**TRY IT:**
State only the number of lines below where the word "agent" is found.

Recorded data

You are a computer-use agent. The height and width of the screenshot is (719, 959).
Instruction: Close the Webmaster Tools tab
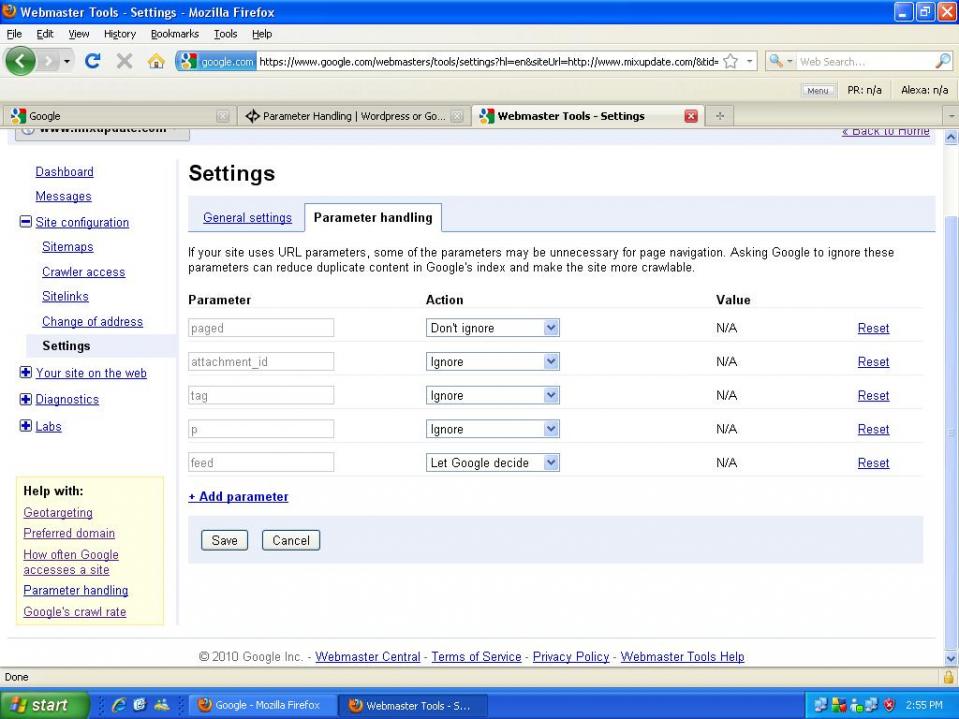pyautogui.click(x=690, y=116)

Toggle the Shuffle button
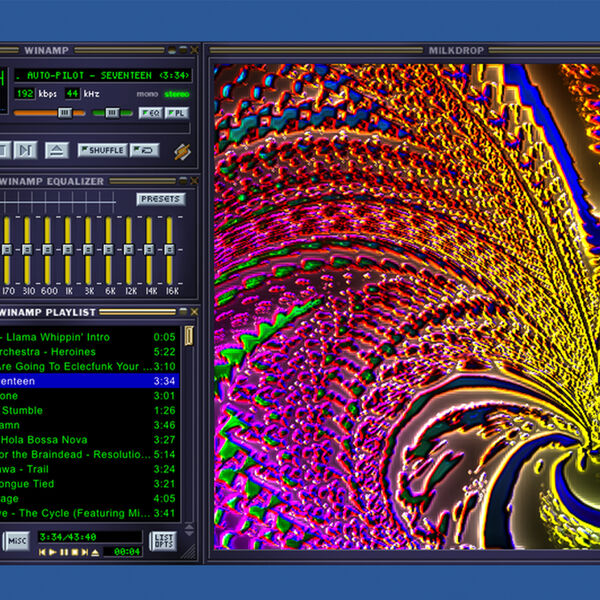[101, 150]
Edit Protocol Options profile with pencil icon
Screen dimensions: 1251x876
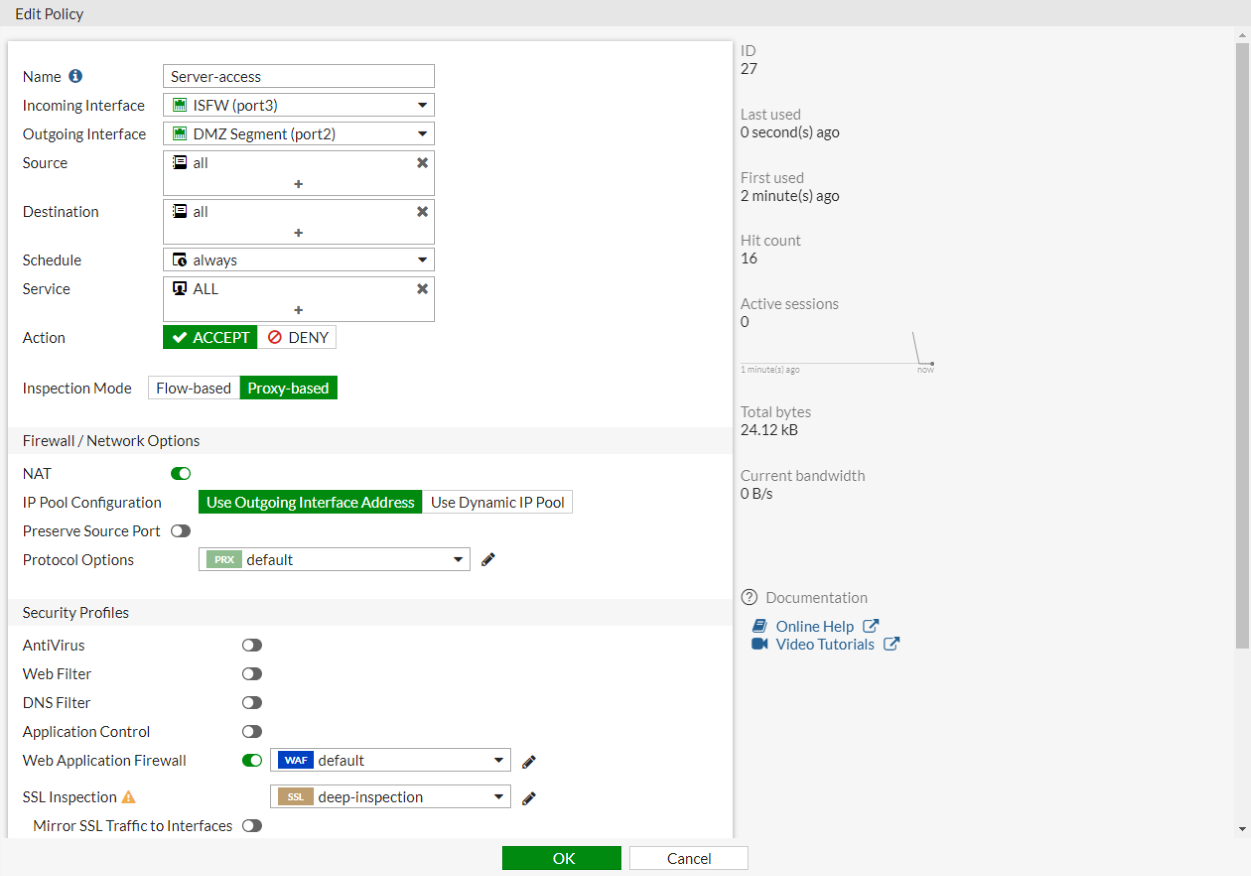(488, 560)
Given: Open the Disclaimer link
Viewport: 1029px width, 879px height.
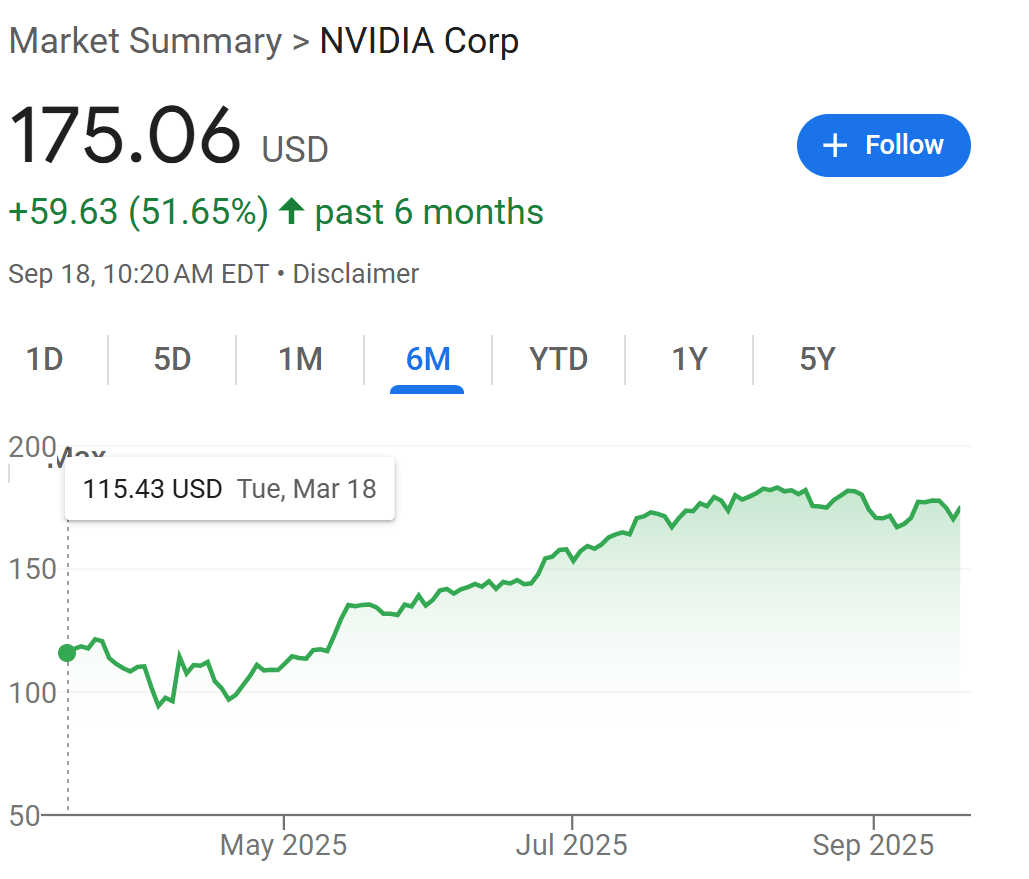Looking at the screenshot, I should coord(356,274).
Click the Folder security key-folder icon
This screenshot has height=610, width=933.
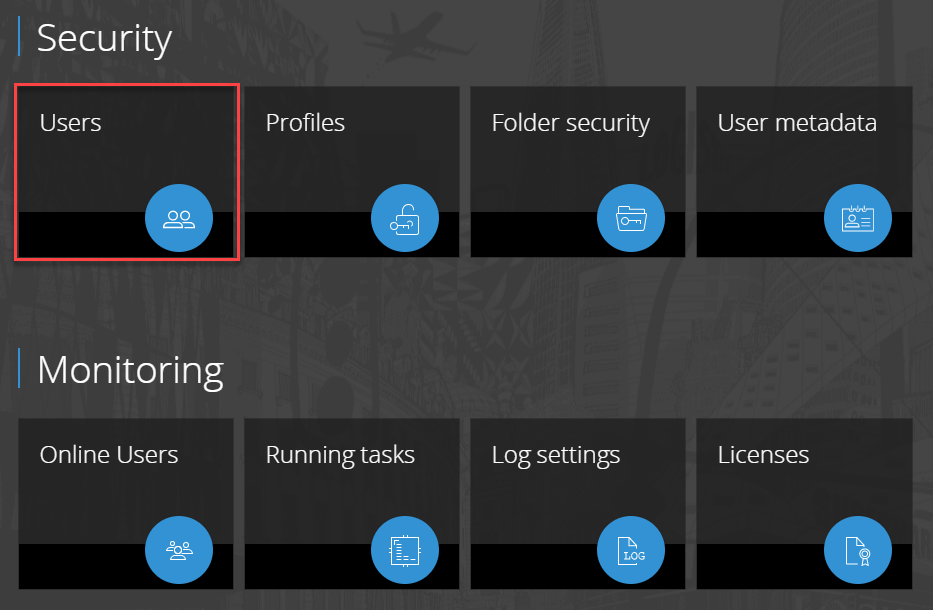[631, 217]
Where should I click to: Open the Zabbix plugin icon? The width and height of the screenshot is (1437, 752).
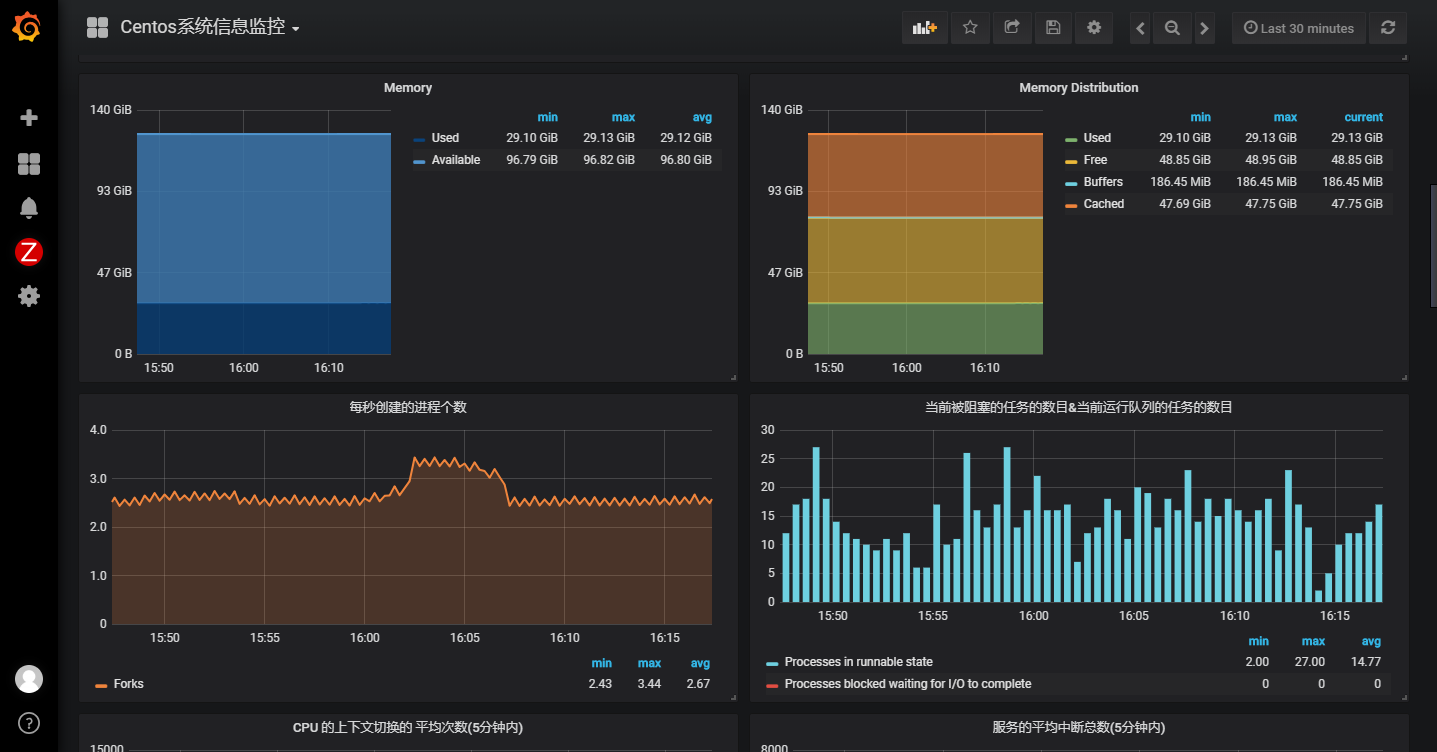(x=29, y=252)
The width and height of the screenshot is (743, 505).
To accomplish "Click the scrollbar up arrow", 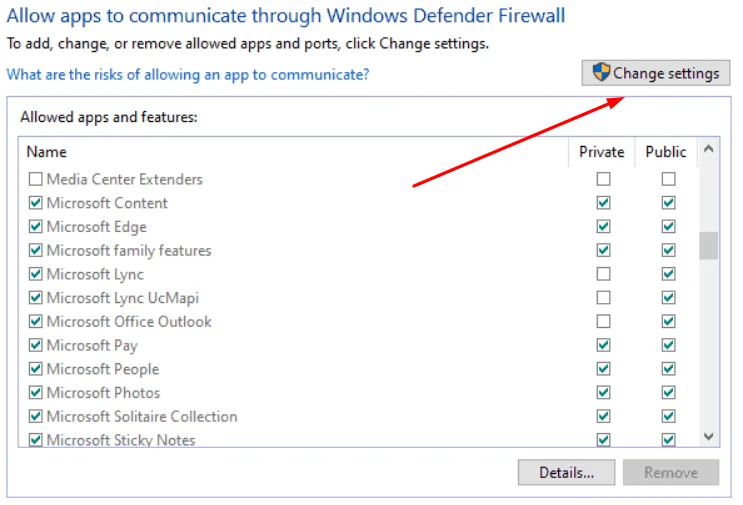I will click(708, 149).
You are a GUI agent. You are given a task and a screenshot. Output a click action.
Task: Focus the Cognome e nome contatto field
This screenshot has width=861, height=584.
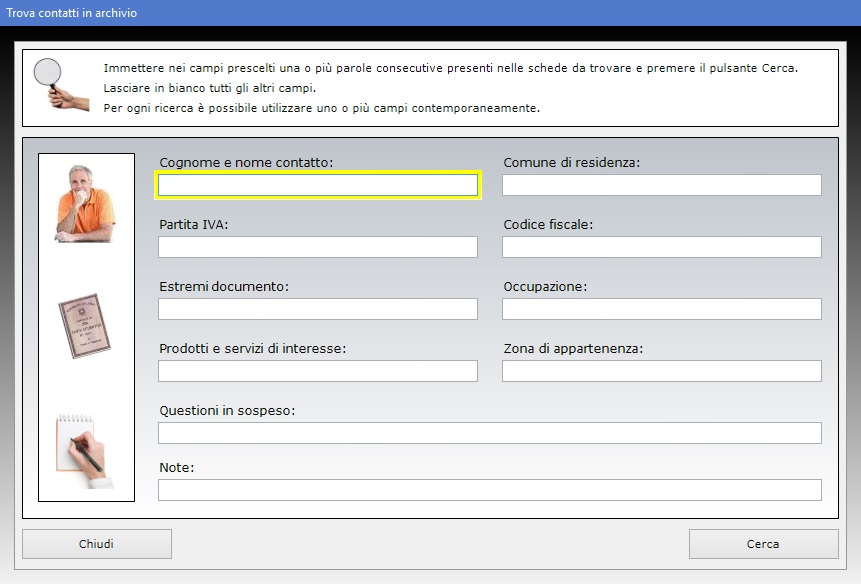(x=318, y=185)
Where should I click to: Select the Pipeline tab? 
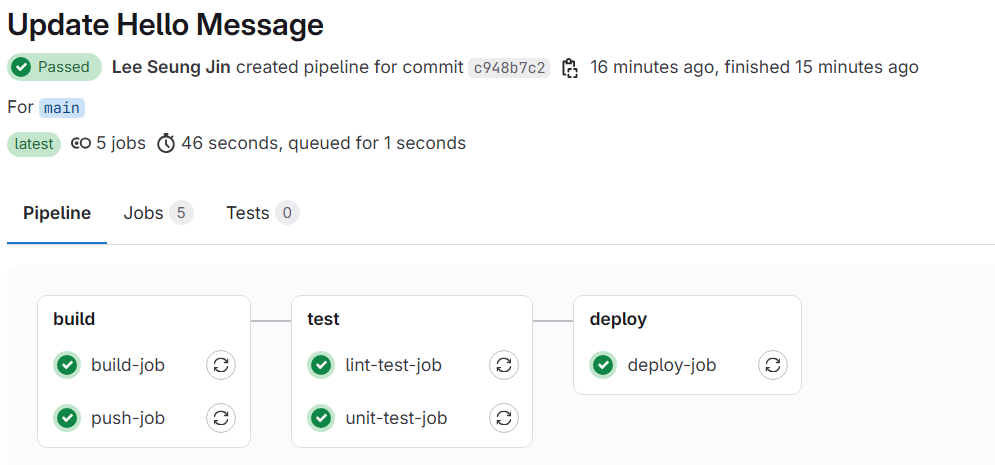point(57,213)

**SOLUTION TO THE EXERCISE:**
2